Они попрощались, пожав друг другу руки. Цэнгэл отправился смотреть за стадом, а Питт, Джордино и Нойон, усевшись на трех крепких лошадок, двинулись в путь на север.
— Твой отец — хороший человек,— сказал Питт, глядя, как клубится пыль под копытами лошади Цэнгэла, исчезавшего на горизонте.
— Да, но он часто грустит, поскольку мы живем не на земле наших предков. Нет, у нас тут все нормально, только я же знаю, сердце его лежит в земле Гулунбуир, к юго-востоку отсюда.
— Уж если он здесь преуспел, то везде сможет обеспечить семью, — произнес Джордино, с сомнением разглядывая невзрачную местность.
— Жизнь здесь — борьба, но когда вырасту, я стану помогать отцу. Поеду в Улан-Батор, выучусь в университете на врача и куплю ему всех верблюдов, каких он только захочет.

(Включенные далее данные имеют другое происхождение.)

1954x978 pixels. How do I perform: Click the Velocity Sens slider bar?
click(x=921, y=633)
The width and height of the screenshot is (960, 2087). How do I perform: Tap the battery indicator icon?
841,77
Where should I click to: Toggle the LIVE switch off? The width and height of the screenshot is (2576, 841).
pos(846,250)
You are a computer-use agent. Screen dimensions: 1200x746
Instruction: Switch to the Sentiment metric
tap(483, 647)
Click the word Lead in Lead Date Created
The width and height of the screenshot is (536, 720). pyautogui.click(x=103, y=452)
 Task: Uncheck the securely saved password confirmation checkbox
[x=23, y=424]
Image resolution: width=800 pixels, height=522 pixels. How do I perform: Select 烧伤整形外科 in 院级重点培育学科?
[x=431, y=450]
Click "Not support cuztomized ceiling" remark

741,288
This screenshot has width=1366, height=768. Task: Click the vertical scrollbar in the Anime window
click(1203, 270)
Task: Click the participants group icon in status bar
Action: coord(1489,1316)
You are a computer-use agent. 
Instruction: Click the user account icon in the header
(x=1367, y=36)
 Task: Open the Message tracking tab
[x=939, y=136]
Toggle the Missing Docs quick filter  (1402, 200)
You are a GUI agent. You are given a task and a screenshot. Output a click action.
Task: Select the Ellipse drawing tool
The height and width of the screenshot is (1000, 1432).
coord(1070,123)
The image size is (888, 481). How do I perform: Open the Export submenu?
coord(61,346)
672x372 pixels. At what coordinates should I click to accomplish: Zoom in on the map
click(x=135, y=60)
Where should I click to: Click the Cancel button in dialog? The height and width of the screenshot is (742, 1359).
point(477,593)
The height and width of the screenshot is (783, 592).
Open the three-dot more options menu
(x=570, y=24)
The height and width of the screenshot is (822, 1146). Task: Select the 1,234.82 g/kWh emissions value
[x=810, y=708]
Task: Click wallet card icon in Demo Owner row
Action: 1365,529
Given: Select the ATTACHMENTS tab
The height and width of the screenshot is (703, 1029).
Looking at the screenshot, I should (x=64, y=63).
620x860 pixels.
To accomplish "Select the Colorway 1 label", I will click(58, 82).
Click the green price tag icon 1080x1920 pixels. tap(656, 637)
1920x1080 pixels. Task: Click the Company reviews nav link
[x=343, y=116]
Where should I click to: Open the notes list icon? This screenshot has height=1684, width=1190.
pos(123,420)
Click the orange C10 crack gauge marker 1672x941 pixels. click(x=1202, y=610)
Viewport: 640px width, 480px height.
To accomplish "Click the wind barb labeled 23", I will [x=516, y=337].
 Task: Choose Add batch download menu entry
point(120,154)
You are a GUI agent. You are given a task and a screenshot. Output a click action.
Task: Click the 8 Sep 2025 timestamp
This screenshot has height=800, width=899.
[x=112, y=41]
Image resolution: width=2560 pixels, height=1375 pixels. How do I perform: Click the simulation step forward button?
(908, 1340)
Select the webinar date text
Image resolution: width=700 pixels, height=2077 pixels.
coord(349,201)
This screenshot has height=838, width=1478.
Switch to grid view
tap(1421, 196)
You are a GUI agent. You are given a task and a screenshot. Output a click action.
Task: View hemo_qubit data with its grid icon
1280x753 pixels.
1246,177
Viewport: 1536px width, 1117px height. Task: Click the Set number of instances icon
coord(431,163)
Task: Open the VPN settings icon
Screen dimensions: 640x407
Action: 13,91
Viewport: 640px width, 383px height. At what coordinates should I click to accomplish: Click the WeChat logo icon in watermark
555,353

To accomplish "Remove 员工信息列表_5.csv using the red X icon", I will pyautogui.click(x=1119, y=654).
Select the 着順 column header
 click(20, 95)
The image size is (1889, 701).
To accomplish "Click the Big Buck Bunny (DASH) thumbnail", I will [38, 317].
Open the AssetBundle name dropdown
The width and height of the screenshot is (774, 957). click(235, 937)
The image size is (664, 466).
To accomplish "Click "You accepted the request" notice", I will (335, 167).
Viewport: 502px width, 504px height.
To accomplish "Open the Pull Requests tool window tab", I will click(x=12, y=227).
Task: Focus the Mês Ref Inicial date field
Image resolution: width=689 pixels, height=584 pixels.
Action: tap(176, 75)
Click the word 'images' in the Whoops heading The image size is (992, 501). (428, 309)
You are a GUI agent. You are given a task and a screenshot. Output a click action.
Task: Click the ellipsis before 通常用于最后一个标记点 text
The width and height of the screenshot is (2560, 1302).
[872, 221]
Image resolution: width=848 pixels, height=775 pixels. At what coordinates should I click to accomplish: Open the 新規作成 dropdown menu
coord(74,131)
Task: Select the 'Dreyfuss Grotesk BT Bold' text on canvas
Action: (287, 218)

Они пересекли каменистую равнину, миновали остроконечные ряды высокого песчаника. Лошади давно изучили маршрут, и их не нужно было направлять поводьями, так мулы в Большом каньоне знают каждый камень на пути к реке Колорадо. Прошло совсем немного времени, и пятые точки Питта и Джордино стали испытывать определенный дискомфорт. Седла на лошадях были традиционными монгольскими, сделанными из дерева. Нойон, как и все дети, выросшие в монгольских степях и пустынных районах, научился прежде сидеть верхом, а уж потом ходить. Ему, привычному к постоянным длительным поездкам, твердое седло беспокойства не доставляло. Однако Питту и Джордино такая езда напоминала спуск на садовой скамейке по бесконечно длинной лестнице. Вскоре при каждом подпрыгивании на седле они болезненно морщились.
— Здесь точно нет ни автобусных остановок, ни маленьких аэропортов? — попробовал пошутить Джордино и тихо простонал от очередного толчка.